Pensaban que habían corrido hacia su libertad, pero de momento continúan encerradas. Les han confiscado sus teléfonos móviles, su dinero. Se quejan de que no han podido hablar con sus familias ni con su embajada, aunque dicen que el trato que reciben de la policía libia es correcto. Nadie les sabe decir cuándo acabará la investigación. Cuándo acabará su vida entre rejas.

Las viudas

A lo largo de un pasillo gris se distribuyen las celdas a derecha e izquierda. Las mujeres y los críos están encerrados tras macizas puertas de hierro, con dos grandes cerrojos exteriores y un diminuto orificio con barrotes a la altura de los ojos.

Las celdas son amplias, limpias y con luz. Las literas se amontonan más o menos, dependiendo del número de internas que las comparten. En el caso de Broha y Emzaida, la única compañía son sus tres hijos. Aunque las fuerzas libias sospechan que en la recta final de la ofensiva ya no quedaban civiles, ellas aseguran que sus hombres lo eran. Las autoridades libias las interrogan e investigan si en realidad son esposas de altos cargos de Estado Islámico y si han podido tener un papel activo en el grupo.

Ricard G. Vilanova

Broha remueve un pequeño pote. Sienta a su hija de año y medio entre las piernas y le va dando la papilla a cucharadas. La pequeña abre la boca sin rechistar. Su madre, una joven de Bagdad, no quiere abandonar Libia. Se casó con un libio.

—Vinimos a Libia en 2012 porque en Irak no había ni trabajo ni seguridad.

Pero ahora es viuda.

—Mi marido murió en un bombardeo. Intenté huir tras su pérdida, pero me encerraron y me castigaron. También me amenazaron con casarme con alguien, pero quedaron asediados en pocos kilómetros y en cuanto pude escapar llegué al territorio controlado por las fuerzas libias, enarbolando una bandera blanca.

Esta imagen, la de mujeres y niños alzando banderas blancas, fue muy habitual durante el último tramo de ofensiva. Pero Broha tiene miedo. La tienen encerrada desde entonces en este centro penitenciario de la Academia de las Fuerzas del Aire de Misrata.

Entradas de datos guardadas
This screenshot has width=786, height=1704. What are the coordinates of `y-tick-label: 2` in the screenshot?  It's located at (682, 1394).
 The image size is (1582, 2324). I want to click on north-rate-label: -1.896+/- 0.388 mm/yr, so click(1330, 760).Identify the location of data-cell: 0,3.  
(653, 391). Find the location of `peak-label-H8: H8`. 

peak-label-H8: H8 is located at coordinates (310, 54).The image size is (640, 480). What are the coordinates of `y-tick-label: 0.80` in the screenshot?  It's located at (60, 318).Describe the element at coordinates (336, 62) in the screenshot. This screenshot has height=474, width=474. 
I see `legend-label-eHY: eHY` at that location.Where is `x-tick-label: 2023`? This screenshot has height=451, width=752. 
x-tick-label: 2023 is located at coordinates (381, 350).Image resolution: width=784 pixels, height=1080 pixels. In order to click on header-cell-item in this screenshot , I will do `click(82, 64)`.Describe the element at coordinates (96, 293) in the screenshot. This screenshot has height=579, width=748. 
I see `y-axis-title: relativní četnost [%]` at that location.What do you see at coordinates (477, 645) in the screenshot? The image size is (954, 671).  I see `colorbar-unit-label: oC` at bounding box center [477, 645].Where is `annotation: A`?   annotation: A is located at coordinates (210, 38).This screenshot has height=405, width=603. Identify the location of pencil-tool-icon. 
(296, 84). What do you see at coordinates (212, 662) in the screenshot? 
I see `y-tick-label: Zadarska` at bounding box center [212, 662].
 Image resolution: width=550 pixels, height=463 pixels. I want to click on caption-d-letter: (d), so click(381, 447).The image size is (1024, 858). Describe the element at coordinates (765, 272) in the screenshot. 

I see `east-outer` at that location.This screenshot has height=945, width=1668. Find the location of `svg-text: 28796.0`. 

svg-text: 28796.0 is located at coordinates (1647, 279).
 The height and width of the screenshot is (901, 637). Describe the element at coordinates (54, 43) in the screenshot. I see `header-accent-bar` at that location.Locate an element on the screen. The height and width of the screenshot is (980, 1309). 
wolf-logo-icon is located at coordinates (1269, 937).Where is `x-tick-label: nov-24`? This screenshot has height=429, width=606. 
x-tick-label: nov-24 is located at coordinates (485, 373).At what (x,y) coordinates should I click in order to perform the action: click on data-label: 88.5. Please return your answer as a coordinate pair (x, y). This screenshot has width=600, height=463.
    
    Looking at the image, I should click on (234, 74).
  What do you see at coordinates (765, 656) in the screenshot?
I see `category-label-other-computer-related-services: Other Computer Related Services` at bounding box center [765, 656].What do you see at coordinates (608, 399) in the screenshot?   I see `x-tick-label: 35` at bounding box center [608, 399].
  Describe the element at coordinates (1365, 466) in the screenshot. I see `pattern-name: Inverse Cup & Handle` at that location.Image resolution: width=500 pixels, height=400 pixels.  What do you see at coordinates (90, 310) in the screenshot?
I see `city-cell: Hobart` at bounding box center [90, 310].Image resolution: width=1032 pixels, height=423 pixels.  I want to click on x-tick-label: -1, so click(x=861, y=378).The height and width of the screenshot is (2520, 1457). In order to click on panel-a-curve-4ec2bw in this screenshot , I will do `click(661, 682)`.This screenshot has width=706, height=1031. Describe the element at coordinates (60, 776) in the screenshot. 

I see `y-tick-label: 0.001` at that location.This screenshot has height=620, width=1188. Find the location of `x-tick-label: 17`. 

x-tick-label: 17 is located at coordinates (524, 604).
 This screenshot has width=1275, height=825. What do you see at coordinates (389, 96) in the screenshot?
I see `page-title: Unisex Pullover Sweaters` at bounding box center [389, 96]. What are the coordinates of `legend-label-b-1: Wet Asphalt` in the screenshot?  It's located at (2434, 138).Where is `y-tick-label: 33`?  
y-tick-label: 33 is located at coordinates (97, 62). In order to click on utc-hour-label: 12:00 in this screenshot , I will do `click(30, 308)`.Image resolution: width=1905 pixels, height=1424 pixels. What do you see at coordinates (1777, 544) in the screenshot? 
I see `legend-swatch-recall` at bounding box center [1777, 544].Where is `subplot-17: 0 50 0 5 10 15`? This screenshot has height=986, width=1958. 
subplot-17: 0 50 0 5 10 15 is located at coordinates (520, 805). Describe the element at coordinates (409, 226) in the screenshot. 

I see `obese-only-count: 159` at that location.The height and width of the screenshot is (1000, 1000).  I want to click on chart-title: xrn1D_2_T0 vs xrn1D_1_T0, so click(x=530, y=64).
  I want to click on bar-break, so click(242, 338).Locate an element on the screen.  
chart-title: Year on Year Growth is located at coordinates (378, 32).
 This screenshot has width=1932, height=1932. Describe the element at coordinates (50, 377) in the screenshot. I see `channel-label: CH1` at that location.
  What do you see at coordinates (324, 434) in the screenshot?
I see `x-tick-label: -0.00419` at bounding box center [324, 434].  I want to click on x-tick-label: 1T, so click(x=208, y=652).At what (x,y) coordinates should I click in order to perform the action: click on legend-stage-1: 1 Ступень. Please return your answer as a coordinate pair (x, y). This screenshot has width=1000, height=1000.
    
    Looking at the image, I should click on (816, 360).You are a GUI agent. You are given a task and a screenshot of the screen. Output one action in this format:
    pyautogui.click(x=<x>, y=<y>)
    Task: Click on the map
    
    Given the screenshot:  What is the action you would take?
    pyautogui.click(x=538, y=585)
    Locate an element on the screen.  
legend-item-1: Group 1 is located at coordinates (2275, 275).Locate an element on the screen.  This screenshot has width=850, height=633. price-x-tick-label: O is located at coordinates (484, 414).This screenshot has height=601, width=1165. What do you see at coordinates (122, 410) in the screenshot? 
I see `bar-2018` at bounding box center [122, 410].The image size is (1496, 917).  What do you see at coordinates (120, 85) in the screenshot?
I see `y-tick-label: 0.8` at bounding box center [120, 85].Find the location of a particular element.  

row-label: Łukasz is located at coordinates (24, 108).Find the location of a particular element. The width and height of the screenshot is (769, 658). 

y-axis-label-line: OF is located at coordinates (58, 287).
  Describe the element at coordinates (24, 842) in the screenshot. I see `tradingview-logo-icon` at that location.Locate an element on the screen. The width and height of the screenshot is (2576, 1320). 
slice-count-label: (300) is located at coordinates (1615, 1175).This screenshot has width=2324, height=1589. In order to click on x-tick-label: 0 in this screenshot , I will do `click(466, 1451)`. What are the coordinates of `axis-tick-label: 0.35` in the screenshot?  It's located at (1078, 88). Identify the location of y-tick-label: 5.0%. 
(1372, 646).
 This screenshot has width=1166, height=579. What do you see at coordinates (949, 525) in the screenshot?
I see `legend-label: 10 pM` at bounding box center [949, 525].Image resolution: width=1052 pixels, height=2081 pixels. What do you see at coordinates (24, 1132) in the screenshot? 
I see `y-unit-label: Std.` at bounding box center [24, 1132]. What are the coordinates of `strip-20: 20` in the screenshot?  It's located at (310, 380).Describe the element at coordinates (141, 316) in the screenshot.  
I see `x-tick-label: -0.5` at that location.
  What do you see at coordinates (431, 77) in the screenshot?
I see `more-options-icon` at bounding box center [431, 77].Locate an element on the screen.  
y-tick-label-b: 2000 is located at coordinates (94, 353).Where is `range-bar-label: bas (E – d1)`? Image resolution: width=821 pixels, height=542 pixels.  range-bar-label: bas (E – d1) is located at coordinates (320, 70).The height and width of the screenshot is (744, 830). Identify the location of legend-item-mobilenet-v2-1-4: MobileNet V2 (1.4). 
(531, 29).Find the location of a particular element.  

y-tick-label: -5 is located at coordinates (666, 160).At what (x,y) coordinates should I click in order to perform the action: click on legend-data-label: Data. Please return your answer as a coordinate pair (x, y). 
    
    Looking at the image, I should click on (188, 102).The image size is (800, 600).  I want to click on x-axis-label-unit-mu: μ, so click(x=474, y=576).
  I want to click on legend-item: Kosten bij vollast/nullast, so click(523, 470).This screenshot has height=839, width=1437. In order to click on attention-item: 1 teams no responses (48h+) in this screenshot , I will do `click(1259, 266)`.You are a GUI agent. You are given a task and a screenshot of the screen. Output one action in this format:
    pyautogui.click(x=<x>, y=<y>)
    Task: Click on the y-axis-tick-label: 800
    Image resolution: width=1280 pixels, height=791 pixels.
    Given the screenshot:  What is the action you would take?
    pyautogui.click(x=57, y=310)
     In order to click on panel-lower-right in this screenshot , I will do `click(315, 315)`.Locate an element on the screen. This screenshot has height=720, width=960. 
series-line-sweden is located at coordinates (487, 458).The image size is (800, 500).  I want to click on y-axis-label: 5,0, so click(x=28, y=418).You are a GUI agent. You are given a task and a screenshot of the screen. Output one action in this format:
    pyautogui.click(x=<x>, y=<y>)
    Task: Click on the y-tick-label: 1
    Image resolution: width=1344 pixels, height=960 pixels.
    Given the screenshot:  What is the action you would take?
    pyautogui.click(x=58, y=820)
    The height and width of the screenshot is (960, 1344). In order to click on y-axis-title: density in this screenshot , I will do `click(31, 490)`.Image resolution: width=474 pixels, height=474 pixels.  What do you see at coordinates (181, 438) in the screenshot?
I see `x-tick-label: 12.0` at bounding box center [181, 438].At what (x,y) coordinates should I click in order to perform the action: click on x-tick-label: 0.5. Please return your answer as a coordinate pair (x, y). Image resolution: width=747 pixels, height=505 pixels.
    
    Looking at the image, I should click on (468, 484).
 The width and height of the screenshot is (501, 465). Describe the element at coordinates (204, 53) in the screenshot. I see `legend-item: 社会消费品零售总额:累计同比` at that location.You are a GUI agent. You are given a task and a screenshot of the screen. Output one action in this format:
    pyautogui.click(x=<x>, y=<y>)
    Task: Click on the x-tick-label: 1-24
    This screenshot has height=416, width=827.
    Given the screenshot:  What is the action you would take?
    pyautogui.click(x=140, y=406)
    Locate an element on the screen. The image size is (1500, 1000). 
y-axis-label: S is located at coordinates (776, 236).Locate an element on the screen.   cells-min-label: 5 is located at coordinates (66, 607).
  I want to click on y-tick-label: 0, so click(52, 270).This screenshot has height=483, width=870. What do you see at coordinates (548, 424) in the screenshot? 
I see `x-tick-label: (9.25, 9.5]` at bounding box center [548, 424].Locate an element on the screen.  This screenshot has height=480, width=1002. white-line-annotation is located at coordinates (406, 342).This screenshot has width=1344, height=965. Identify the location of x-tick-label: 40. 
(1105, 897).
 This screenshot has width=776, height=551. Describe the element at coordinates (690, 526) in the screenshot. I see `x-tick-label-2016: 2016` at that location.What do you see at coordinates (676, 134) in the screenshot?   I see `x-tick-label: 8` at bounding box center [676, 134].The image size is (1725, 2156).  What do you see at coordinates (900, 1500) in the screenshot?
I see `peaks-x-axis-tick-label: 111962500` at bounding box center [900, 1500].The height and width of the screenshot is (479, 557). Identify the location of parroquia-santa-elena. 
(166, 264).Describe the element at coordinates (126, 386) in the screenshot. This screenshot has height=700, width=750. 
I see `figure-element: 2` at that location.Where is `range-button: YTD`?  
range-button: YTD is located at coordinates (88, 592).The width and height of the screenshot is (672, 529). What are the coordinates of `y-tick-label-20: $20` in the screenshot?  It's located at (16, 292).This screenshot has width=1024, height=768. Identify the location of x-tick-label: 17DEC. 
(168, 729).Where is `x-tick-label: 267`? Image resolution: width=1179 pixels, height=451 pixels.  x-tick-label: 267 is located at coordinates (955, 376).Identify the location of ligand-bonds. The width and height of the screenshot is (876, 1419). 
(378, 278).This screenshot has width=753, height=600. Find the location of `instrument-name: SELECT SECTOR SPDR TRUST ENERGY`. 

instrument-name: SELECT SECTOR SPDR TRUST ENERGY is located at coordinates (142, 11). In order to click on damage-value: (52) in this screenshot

- **Tarea asignada 1**
Responda, según el texto sobre las viudas, a estas preguntas:
(a) ¿Qué les han confiscado a las mujeres encerradas?
(b) ¿Cuántos cerrojos exteriores tienen las puertas de hierro de las celdas?
(c) ¿En qué año dice Broha que vinieron a Libia?
- **Tarea asignada 2**
Cite del texto sobre las viudas el pasaje que va desde "Broha remueve un" hasta "trabajo ni seguridad.".
Las líneas constituyen un material aparte del texto.

- **Respuesta 1**
(a) Sus teléfonos móviles y su dinero.
(b) Dos.
(c) En 2012.

- **Respuesta 2**
Broha remueve un pequeño pote. Sienta a su hija de año y medio entre las piernas y le va dando la papilla a cucharadas. La pequeña abre la boca sin rechistar. Su madre, una joven de Bagdad, no quiere abandonar Libia. Se casó con un libio.

—Vinimos a Libia en 2012 porque en Irak no había ni trabajo ni seguridad.